Salin kembali seluruh tulisan tentang kunjungan ke Hong Kong di bawah ini tanpa mengubah satu huruf pun.
------ Teks yang diambil
Aku menulis maka aku belajar

Friday, July 5, 2013

Ndesoglobal

Hong Kong adalah salah satu pusat bisnis tersibuk di Asia Tenggara, bahkan di dunia. Bisa dipastikan bahwa hampir semua perwakilan bangsa-bangsa di dunia ada di Hong Kong dengan kepentingannya masing-masing. Yang jelas, semuanya berjuang mengais rezeki di negara ini. Saya beruntung mendapatkan kesempatan untuk mengunjungi Hong Kong selama lima minggu berpartisipasi dalam program the Institute for Advanced Study of Asian Cultures and Theologies (IASACT) 2013 yang digelar oleh United Board for Christian Higher Education (selanjutnya: UB).

Setelah melalui proses seleksi berkas-berkas aplikasi dan proposal paper yang cukup ketat setahun lalu (2012) komite penasihat UB menetapkan sejumlah nama dari beberapa negara yang dinyatakan lolos untuk mengikuti program IASACT 2013 sebagai visiting scholar di Chung Chi College, Chinese University of Hong Kong. Peserta IASACT 2013 ada 14 orang (7 laki-laki, 7 perempuan) yang berasal dari Daratan Cina, India, Korea Selatan, Thailand, Taiwan, Myanmar, Filipina dan Indonesia. Selama lima minggu kami bekerja menulis paper dengan bimbingan dua mentor dan bebas menggunakan fasilitas perpustakaan CUHK. Tentu saja, tak seluruh waktu kami habiskan hanya untuk menekuni paper kami. Kami menyempatkan diri bersama-sama untuk mengunjungi kota-kota lain di Hong Kong sambil belajar mengenal bagaimana kehidupan dan dinamika sosial masyarakat Hong Kong.
------------
------ Data tercatat
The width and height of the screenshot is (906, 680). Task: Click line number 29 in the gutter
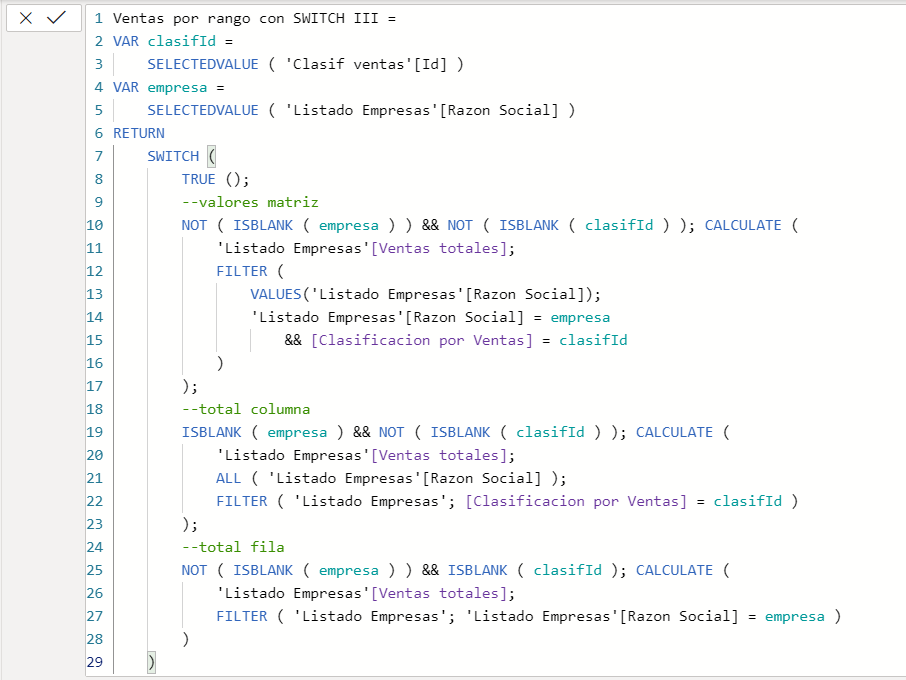(95, 662)
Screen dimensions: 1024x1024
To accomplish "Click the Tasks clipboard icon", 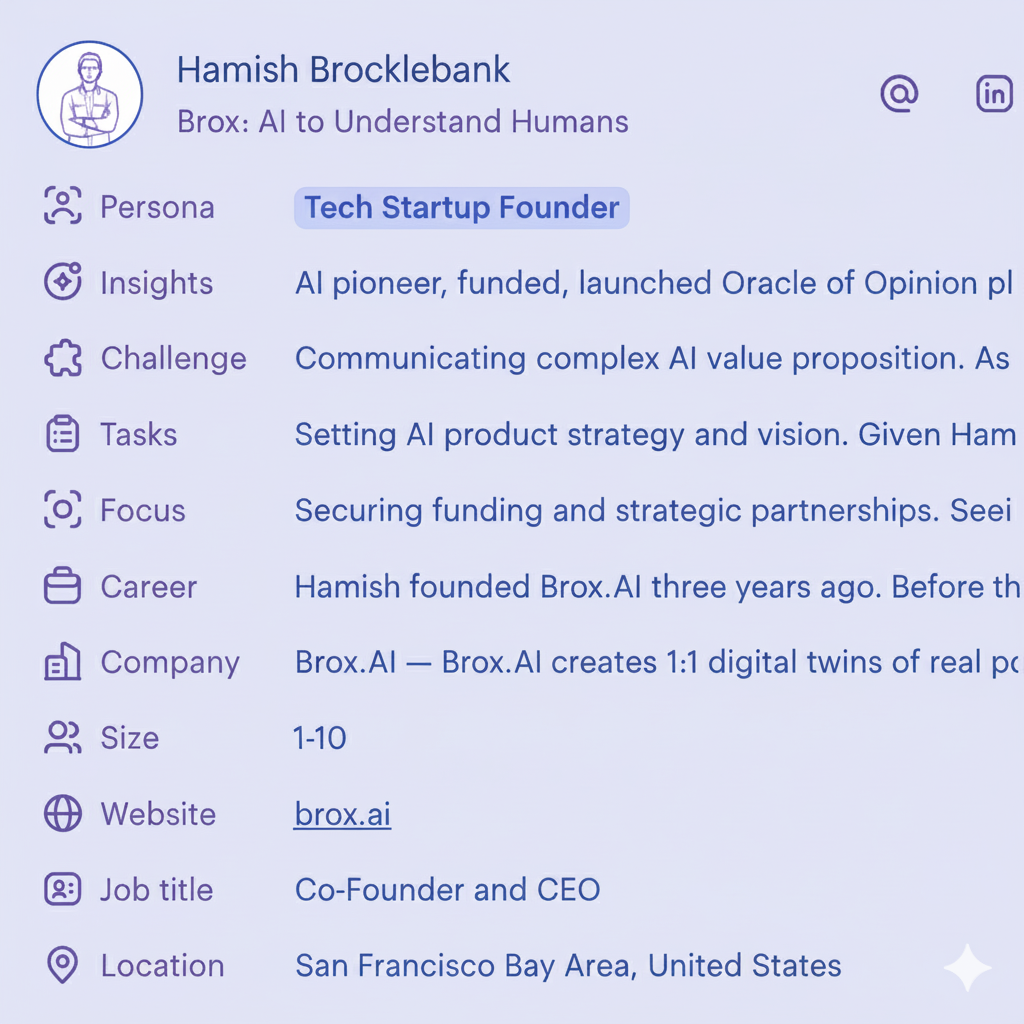I will click(63, 435).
------------
**Contoh penyelesaian**
Aku menulis maka aku belajar

Friday, July 5, 2013

Ndesoglobal

Hong Kong adalah salah satu pusat bisnis tersibuk di Asia Tenggara, bahkan di dunia. Bisa dipastikan bahwa hampir semua perwakilan bangsa-bangsa di dunia ada di Hong Kong dengan kepentingannya masing-masing. Yang jelas, semuanya berjuang mengais rezeki di negara ini. Saya beruntung mendapatkan kesempatan untuk mengunjungi Hong Kong selama lima minggu berpartisipasi dalam program the Institute for Advanced Study of Asian Cultures and Theologies (IASACT) 2013 yang digelar oleh United Board for Christian Higher Education (selanjutnya: UB).

Setelah melalui proses seleksi berkas-berkas aplikasi dan proposal paper yang cukup ketat setahun lalu (2012) komite penasihat UB menetapkan sejumlah nama dari beberapa negara yang dinyatakan lolos untuk mengikuti program IASACT 2013 sebagai visiting scholar di Chung Chi College, Chinese University of Hong Kong. Peserta IASACT 2013 ada 14 orang (7 laki-laki, 7 perempuan) yang berasal dari Daratan Cina, India, Korea Selatan, Thailand, Taiwan, Myanmar, Filipina dan Indonesia. Selama lima minggu kami bekerja menulis paper dengan bimbingan dua mentor dan bebas menggunakan fasilitas perpustakaan CUHK. Tentu saja, tak seluruh waktu kami habiskan hanya untuk menekuni paper kami. Kami menyempatkan diri bersama-sama untuk mengunjungi kota-kota lain di Hong Kong sambil belajar mengenal bagaimana kehidupan dan dinamika sosial masyarakat Hong Kong.